The finished project will reduce potential conflict areas via wider streets, elevated bike lanes, more pronounced lane designations, a bike curve on Armory Avenue and Wright Street and a new transit boarding island, said MCORE Public Information Officer Kris Koester.
“Better width streets, safer bike paths, wider sidewalks. Bear with us,” Koester said.
Construction follows a tight schedule laid out in MCORE’s initial proposal. For MCORE to meet the 2021 deadline specified in the TIGER grant, some resurfacing had to occur during the semester. Student complaints derive from the lack of University communication about the construction.
Sarah Wheeler, sophomore in Business, is a member of Pi Beta Phi and lives in the chapter house on Wright Street. Members of the sorority felt blindsided seeing their typical class routes walled off without prior notification, Wheeler said.
“Since what’s blocked off changes every day, you never really know what to expect or what you’ll be able get through each day,” Wheeler said.
Likewise, some feel Project 4 cramps an already construction-laden campus. Sushobhan Sen is a graduate teaching assistant who spends much of his time in the Civil Engineering Building on the Engineering Quad. Sen deals with constant restroom renovations and a noisy Hydrosystems Lab modernization project next door that interrupts his classes.
“There’s this tut-tut-tut sound all day, continuously,” Sen said.

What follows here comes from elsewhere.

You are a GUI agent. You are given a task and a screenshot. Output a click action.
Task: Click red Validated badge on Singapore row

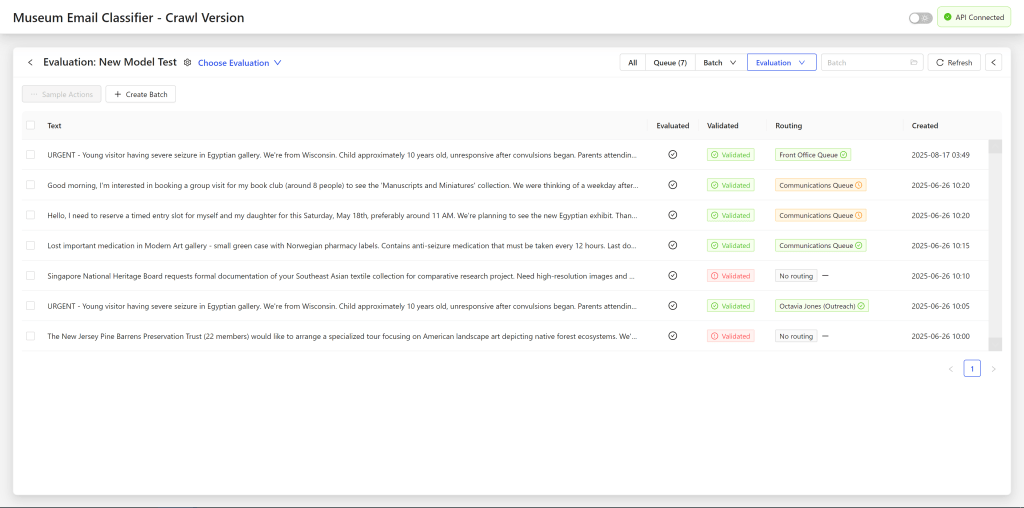coord(730,276)
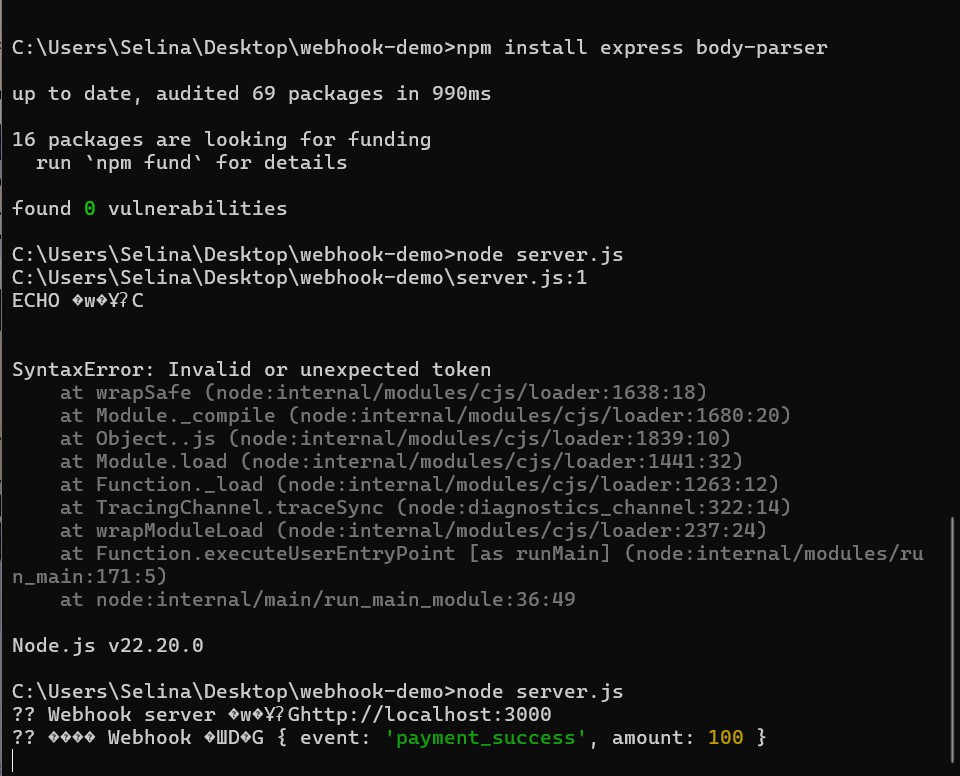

The brunt of MCORE’s work is on the horizon. Project 4 will intensify this summer along the Armory Avenue and Wright Street intersection. When students return in August, Wright Street construction will flip to the west side of the road, opening up the current blockage. In 2020, MCORE moves to Sixth and Daniel streets and Wright from Green Street to Springfield Avenue. Project 4 concludes in December 2020.
The final phase of MCORE begins in 2021, resurfacing Green from Busey Avenue to Race Street. Along with a city project on Springfield and Lincoln avenues this summer, Urbana will be busy with construction for the near future, said Assistant City Engineer of Urbana Craig Shonkwiler.
“All of these projects will improve the connectivity of Urbana to campus,” Shonkwiler said.
As a civil engineering doctoral candidate, Sen provides some perspective for the wait of construction projects.
“Ultimately everyone has to go through some inconvenience to get good things constructed. Putting up a tent takes no effort, but nobody wants to live in a tent,” Sen said.